Convert the entries from the line with "coordinates (186, 140)." to the line with "Image resolution: width=892", both included, into a JSON list of strings with one string per line, skipping blank lines.

**Records for the exercise**:
________

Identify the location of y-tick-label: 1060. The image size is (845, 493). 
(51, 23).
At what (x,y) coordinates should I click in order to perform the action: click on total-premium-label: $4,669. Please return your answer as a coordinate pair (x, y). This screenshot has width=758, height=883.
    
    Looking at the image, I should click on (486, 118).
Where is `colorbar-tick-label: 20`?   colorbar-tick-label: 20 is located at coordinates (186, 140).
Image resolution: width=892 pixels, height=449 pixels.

________

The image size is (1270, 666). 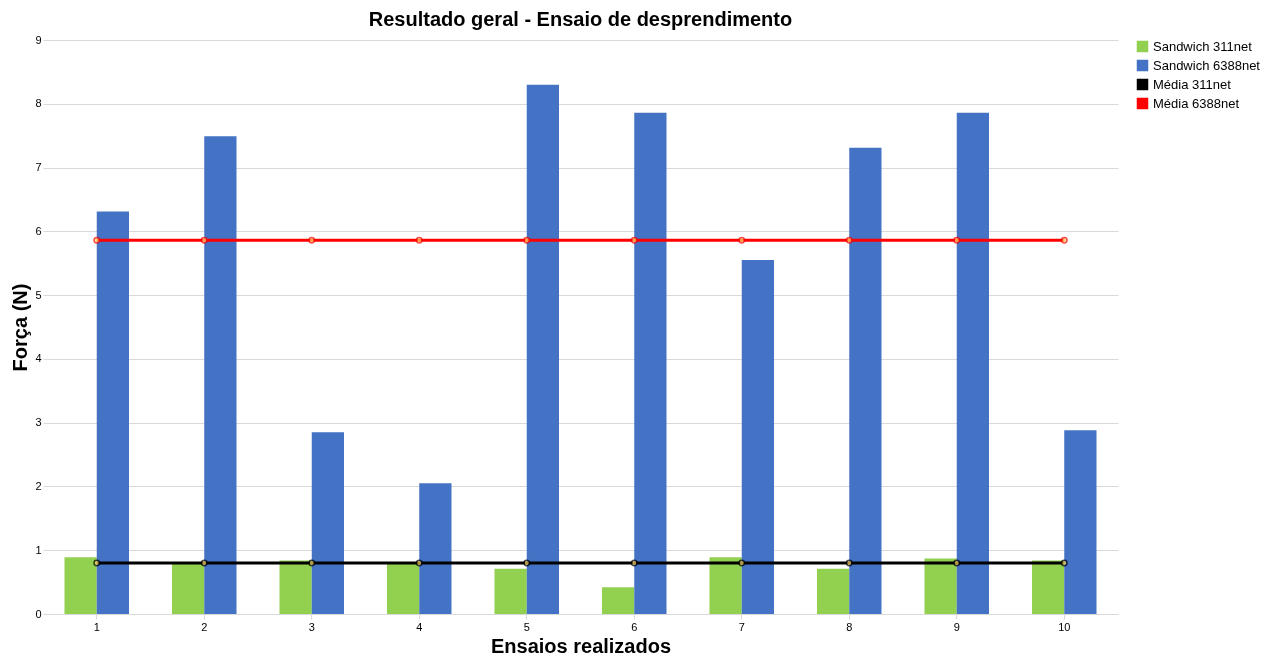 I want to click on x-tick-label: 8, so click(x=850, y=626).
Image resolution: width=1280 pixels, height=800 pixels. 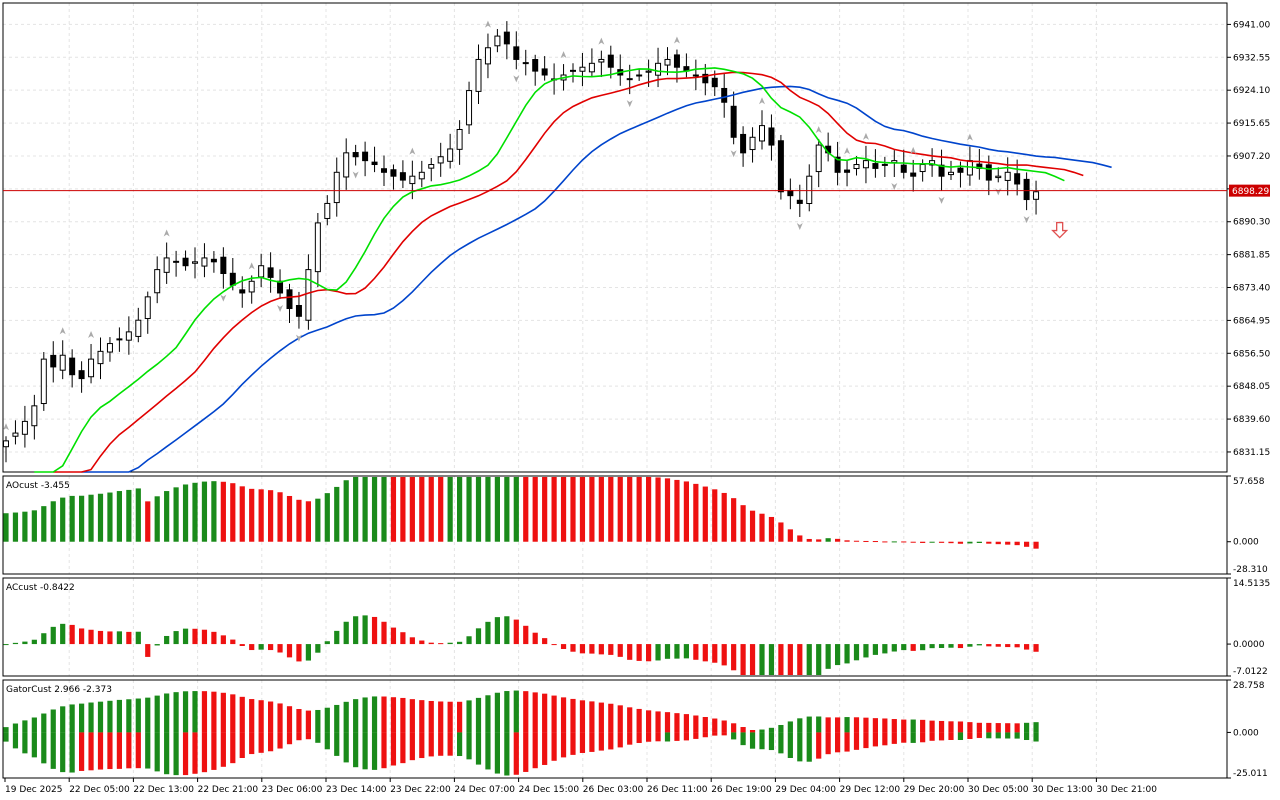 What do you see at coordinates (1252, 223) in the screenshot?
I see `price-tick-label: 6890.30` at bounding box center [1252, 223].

________

**Answer space**:
[
  "Where is `colorbar-tick-label: 20`?   colorbar-tick-label: 20 is located at coordinates (186, 140).",
  "Image resolution: width=892 pixels, height=449 pixels."
]